Goal: Locate every line in the data below that contains the string "help", and copy each of those lines in full.

╭─ Task data

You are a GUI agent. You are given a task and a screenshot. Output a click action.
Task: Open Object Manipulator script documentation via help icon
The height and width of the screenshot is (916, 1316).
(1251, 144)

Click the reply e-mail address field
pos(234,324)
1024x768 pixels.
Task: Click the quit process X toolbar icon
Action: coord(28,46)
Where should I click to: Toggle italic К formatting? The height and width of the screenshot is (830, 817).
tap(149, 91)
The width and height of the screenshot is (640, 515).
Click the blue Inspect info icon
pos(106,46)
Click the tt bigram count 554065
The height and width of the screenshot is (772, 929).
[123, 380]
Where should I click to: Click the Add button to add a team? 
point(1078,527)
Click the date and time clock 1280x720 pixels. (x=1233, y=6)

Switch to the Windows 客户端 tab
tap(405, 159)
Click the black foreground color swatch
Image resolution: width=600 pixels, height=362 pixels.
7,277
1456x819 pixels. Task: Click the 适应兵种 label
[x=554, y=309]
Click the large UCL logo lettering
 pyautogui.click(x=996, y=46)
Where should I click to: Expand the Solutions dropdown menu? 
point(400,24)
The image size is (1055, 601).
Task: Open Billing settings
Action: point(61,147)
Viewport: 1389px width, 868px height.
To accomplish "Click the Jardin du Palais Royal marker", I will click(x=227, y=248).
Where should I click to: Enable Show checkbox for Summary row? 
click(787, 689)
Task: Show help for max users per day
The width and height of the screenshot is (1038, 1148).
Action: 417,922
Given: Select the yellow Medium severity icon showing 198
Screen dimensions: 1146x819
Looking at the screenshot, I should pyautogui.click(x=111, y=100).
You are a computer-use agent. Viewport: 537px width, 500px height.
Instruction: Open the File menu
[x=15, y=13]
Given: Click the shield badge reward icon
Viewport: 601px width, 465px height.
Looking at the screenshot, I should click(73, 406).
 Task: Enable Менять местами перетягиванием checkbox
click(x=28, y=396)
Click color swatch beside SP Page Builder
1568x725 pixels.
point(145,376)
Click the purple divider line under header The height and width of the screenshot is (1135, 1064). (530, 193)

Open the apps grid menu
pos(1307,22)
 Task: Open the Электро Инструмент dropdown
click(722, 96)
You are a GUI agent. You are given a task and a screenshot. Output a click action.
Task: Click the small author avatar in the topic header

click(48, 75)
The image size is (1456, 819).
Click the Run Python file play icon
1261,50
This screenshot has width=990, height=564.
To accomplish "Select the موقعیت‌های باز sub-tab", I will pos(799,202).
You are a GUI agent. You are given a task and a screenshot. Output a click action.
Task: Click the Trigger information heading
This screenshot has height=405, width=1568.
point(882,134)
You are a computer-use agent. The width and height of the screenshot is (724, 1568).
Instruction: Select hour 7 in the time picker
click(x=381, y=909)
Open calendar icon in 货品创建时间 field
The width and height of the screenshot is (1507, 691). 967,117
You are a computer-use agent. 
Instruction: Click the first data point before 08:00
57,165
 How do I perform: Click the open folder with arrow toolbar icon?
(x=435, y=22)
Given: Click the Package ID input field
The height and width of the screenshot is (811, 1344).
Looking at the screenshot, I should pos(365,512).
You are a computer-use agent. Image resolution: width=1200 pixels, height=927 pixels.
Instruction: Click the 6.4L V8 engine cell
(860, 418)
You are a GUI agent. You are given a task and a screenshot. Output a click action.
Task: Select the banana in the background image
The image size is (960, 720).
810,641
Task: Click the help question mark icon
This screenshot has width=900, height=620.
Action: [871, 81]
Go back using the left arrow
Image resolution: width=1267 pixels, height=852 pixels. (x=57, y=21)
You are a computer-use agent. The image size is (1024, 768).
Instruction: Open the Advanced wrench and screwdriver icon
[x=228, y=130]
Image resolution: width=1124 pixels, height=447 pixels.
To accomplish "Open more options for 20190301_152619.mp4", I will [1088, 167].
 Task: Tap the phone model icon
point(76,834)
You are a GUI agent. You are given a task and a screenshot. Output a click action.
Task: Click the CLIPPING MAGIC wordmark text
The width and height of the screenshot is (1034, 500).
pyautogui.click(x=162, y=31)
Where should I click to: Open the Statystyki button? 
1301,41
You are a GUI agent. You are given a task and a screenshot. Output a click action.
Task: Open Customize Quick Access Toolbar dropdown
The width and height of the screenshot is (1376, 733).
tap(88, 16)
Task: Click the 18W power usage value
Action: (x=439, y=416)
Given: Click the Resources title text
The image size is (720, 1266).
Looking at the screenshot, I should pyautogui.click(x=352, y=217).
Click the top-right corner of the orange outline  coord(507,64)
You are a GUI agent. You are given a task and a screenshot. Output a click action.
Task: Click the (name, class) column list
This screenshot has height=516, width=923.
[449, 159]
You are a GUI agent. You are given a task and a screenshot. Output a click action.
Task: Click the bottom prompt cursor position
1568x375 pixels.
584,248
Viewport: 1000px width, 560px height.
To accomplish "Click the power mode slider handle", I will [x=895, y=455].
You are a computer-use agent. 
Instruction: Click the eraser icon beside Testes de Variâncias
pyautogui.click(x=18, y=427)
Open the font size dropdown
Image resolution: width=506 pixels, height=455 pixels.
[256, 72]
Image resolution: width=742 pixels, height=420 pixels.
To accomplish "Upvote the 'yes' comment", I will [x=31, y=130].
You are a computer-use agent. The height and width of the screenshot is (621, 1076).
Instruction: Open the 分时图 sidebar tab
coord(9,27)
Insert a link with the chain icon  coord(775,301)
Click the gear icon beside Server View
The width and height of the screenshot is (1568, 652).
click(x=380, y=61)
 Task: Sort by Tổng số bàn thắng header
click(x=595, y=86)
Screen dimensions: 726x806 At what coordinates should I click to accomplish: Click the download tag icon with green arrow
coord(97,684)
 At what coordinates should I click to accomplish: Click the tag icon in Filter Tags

╰─

Reply to the exercise:
Task: Open Object Manipulator script documentation via help icon
Task: Show help for max users per day
Task: Click the help question mark icon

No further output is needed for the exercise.